ACTIVITY:
Your answer should be the full set of records, printed exactly as they stand.
======== RECORDS
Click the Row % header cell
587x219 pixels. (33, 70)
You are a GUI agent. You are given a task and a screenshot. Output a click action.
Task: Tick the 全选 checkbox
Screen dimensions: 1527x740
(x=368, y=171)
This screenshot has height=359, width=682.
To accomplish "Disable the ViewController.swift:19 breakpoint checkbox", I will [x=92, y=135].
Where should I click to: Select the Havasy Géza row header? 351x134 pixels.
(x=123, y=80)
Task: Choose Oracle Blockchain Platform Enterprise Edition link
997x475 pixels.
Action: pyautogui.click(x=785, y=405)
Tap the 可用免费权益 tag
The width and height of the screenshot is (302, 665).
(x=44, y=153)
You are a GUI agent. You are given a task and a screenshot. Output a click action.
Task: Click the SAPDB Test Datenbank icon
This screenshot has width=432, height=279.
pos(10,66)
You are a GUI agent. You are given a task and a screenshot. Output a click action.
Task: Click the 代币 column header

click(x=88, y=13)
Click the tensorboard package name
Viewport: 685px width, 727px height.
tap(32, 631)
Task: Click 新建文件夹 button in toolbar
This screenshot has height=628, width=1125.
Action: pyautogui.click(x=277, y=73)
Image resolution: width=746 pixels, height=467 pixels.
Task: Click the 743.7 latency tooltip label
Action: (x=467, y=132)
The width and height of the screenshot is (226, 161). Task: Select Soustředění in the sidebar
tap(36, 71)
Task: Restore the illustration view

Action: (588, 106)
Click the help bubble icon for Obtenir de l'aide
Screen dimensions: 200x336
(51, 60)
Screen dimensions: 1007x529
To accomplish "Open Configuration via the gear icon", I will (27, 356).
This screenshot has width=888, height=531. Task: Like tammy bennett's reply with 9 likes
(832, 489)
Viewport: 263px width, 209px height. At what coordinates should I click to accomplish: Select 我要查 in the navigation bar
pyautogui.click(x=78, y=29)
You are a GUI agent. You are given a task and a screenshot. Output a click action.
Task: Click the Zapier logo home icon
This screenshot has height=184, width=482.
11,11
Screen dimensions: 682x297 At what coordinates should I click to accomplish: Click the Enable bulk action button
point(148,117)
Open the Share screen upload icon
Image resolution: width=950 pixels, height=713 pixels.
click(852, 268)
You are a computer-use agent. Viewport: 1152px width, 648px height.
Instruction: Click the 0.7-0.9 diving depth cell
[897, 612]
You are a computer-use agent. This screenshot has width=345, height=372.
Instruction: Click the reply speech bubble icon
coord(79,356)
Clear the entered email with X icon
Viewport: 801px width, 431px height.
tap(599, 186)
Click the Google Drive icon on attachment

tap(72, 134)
================
TASK SOLUTION:
Click the Row % header cell
587x219 pixels. (33, 70)
You are a GUI agent. You are given a task and a screenshot. Output a click action.
Task: Tick the 全选 checkbox
Screen dimensions: 1527x740
(x=368, y=171)
This screenshot has height=359, width=682.
To accomplish "Disable the ViewController.swift:19 breakpoint checkbox", I will [x=92, y=135].
Where should I click to: Select the Havasy Géza row header? 351x134 pixels.
(x=123, y=80)
Task: Choose Oracle Blockchain Platform Enterprise Edition link
997x475 pixels.
Action: pyautogui.click(x=785, y=405)
Tap the 可用免费权益 tag
The width and height of the screenshot is (302, 665).
(x=44, y=153)
You are a GUI agent. You are given a task and a screenshot. Output a click action.
Task: Click the SAPDB Test Datenbank icon
This screenshot has width=432, height=279.
pos(10,66)
You are a GUI agent. You are given a task and a screenshot. Output a click action.
Task: Click the 代币 column header

click(x=88, y=13)
Click the tensorboard package name
Viewport: 685px width, 727px height.
tap(32, 631)
Task: Click 新建文件夹 button in toolbar
This screenshot has height=628, width=1125.
Action: pyautogui.click(x=277, y=73)
Image resolution: width=746 pixels, height=467 pixels.
Task: Click the 743.7 latency tooltip label
Action: (x=467, y=132)
The width and height of the screenshot is (226, 161). Task: Select Soustředění in the sidebar
tap(36, 71)
Task: Restore the illustration view

Action: (588, 106)
Click the help bubble icon for Obtenir de l'aide
Screen dimensions: 200x336
(51, 60)
Screen dimensions: 1007x529
To accomplish "Open Configuration via the gear icon", I will (27, 356).
This screenshot has width=888, height=531. Task: Like tammy bennett's reply with 9 likes
(832, 489)
Viewport: 263px width, 209px height. At what coordinates should I click to accomplish: Select 我要查 in the navigation bar
pyautogui.click(x=78, y=29)
You are a GUI agent. You are given a task and a screenshot. Output a click action.
Task: Click the Zapier logo home icon
This screenshot has height=184, width=482.
11,11
Screen dimensions: 682x297 At what coordinates should I click to accomplish: Click the Enable bulk action button
point(148,117)
Open the Share screen upload icon
Image resolution: width=950 pixels, height=713 pixels.
click(852, 268)
You are a computer-use agent. Viewport: 1152px width, 648px height.
Instruction: Click the 0.7-0.9 diving depth cell
[897, 612]
You are a computer-use agent. This screenshot has width=345, height=372.
Instruction: Click the reply speech bubble icon
coord(79,356)
Clear the entered email with X icon
Viewport: 801px width, 431px height.
tap(599, 186)
Click the Google Drive icon on attachment

tap(72, 134)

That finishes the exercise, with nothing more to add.